Task instructions:
Leaving pictures aside, set down each line exactly, from the first line of the data to the line with "You are a computer-use", both included.

Entries taken from a collection
======

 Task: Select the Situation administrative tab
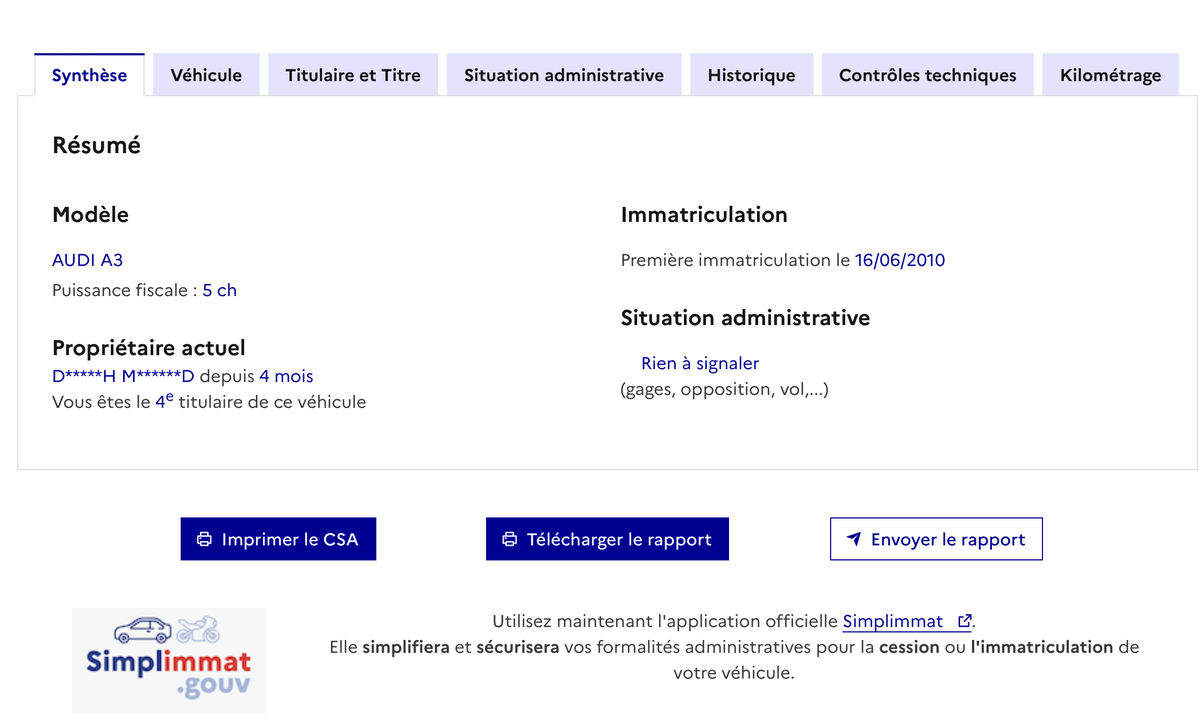(x=564, y=75)
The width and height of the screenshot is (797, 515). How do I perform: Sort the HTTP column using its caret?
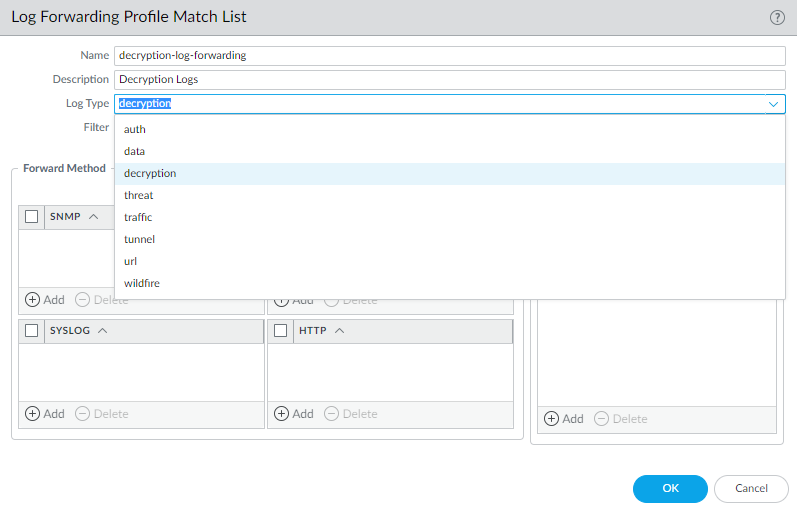(340, 331)
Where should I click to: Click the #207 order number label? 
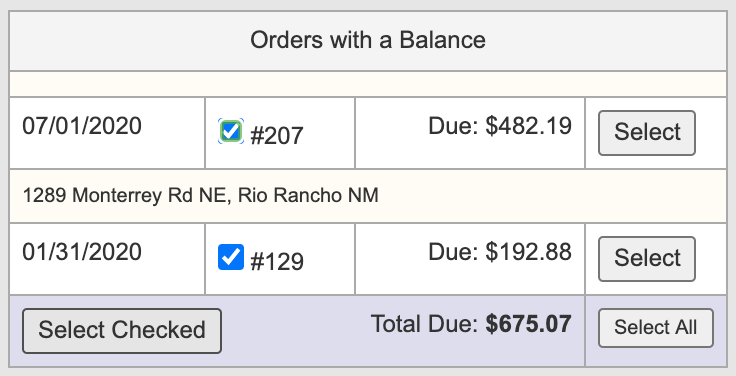277,136
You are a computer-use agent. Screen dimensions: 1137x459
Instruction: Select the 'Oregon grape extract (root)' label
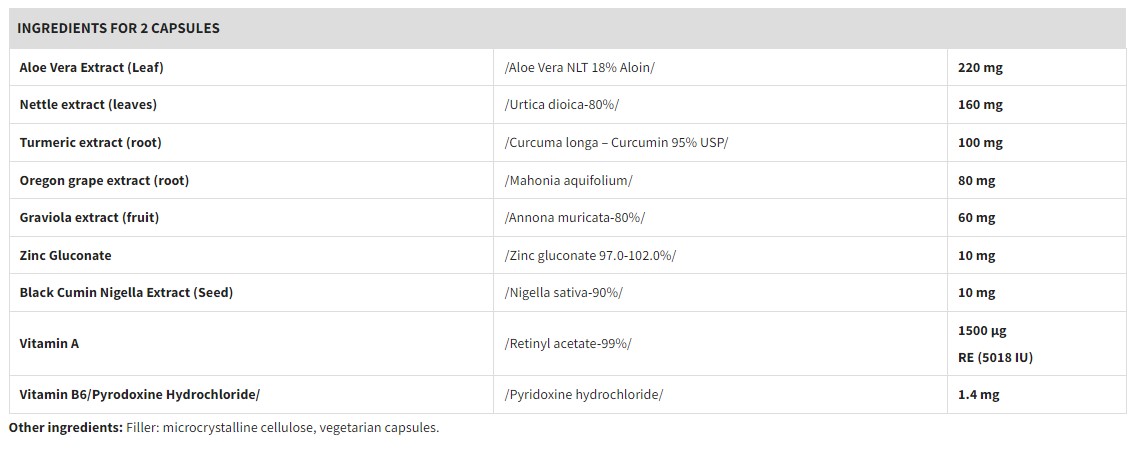tap(104, 180)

======

Answer for this exercise:
 Task: Select the Situation administrative tab
(x=564, y=75)
The width and height of the screenshot is (797, 515). How do I perform: Sort the HTTP column using its caret?
(340, 331)
Where should I click to: Click the #207 order number label? 
277,136
You are a computer-use agent. Screen dimensions: 1137x459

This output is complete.